Description of the task ::
The records below must be output exactly, with no images carried over.

-- Records provided follows --

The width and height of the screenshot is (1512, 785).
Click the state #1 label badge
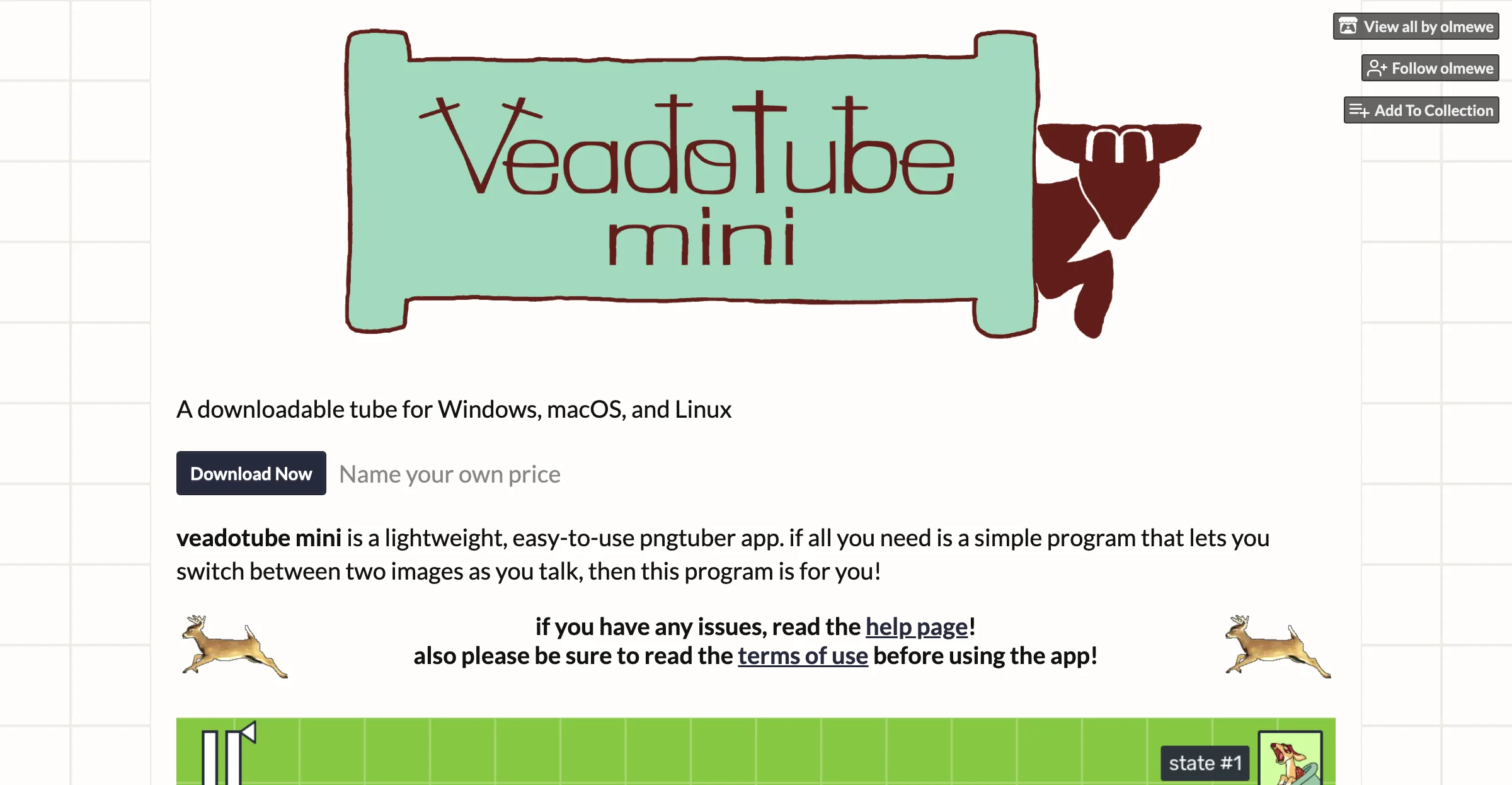1206,762

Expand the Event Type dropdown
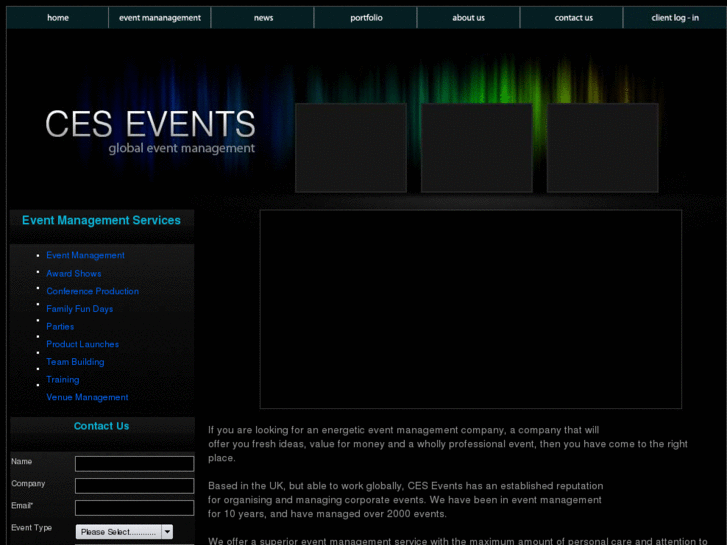click(x=125, y=532)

-- Records provided concluded --

Response to the task ::
The width and height of the screenshot is (1512, 785).
Click the state #1 label badge
1206,762

Expand the Event Type dropdown
click(x=125, y=532)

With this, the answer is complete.